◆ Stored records
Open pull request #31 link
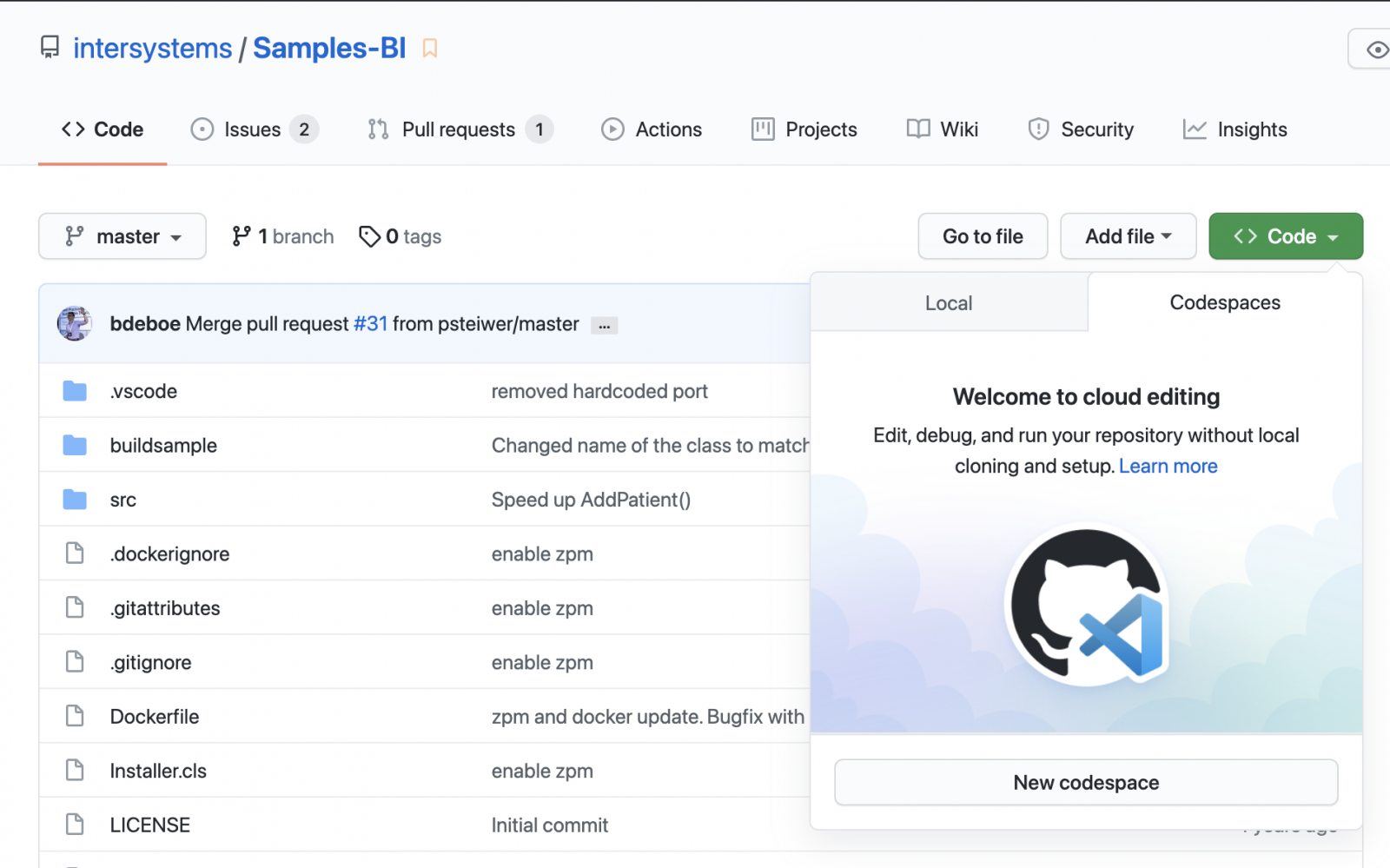The height and width of the screenshot is (868, 1390). 370,324
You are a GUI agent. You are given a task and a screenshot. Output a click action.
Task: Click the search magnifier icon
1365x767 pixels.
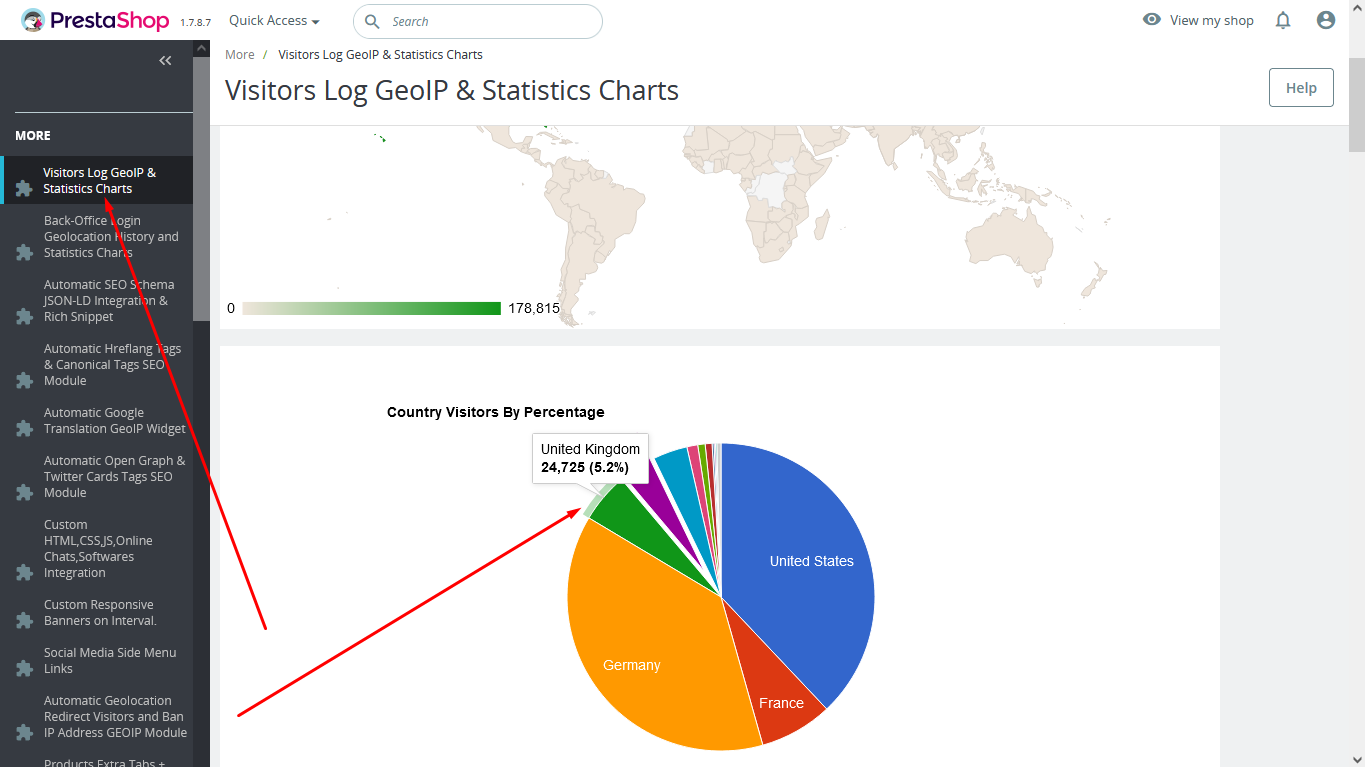372,21
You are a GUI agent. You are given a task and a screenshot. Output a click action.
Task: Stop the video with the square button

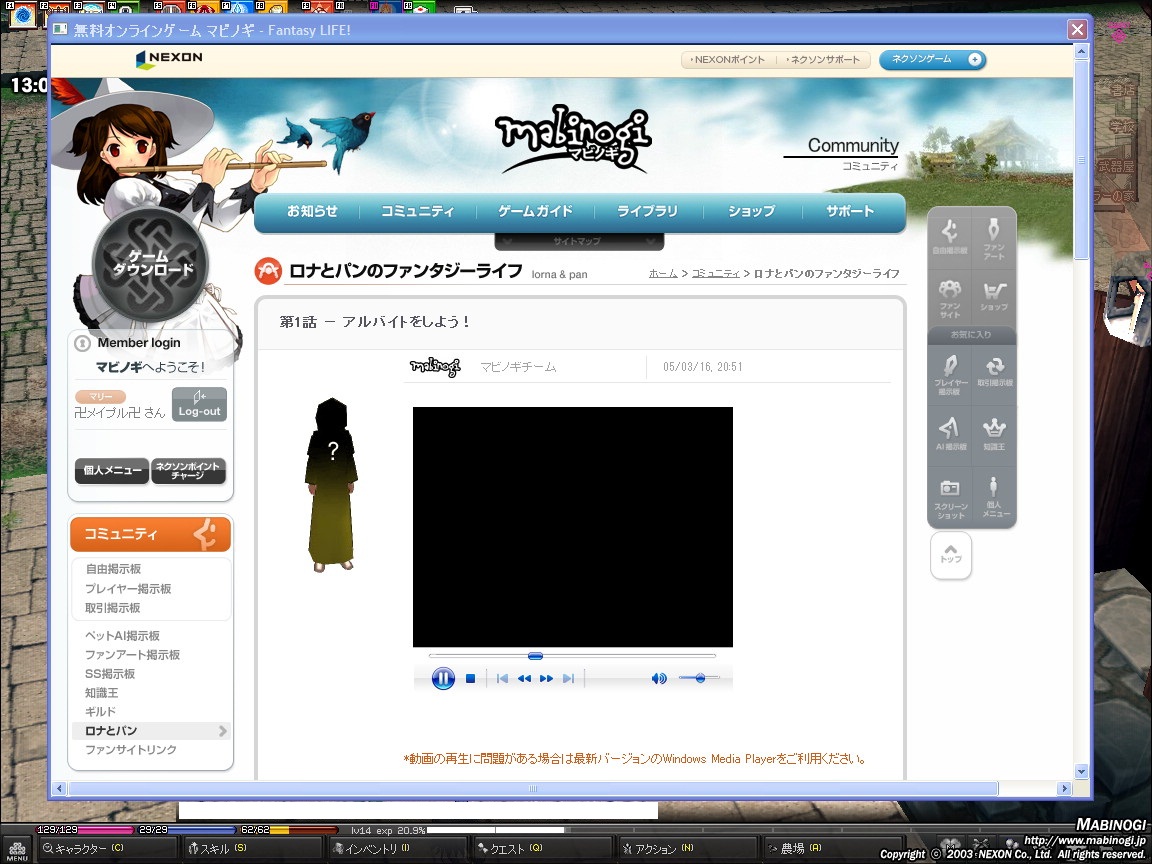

◆ Description of the task
All records above must be output exactly as they stand, excluding pictures.

◆ Answer for this exercise
Open pull request #31 link
The height and width of the screenshot is (868, 1390). 370,324
You are a GUI agent. You are given a task and a screenshot. Output a click action.
Task: Click the search magnifier icon
1365x767 pixels.
372,21
You are a GUI agent. You are given a task and a screenshot. Output a click action.
Task: Stop the video with the square button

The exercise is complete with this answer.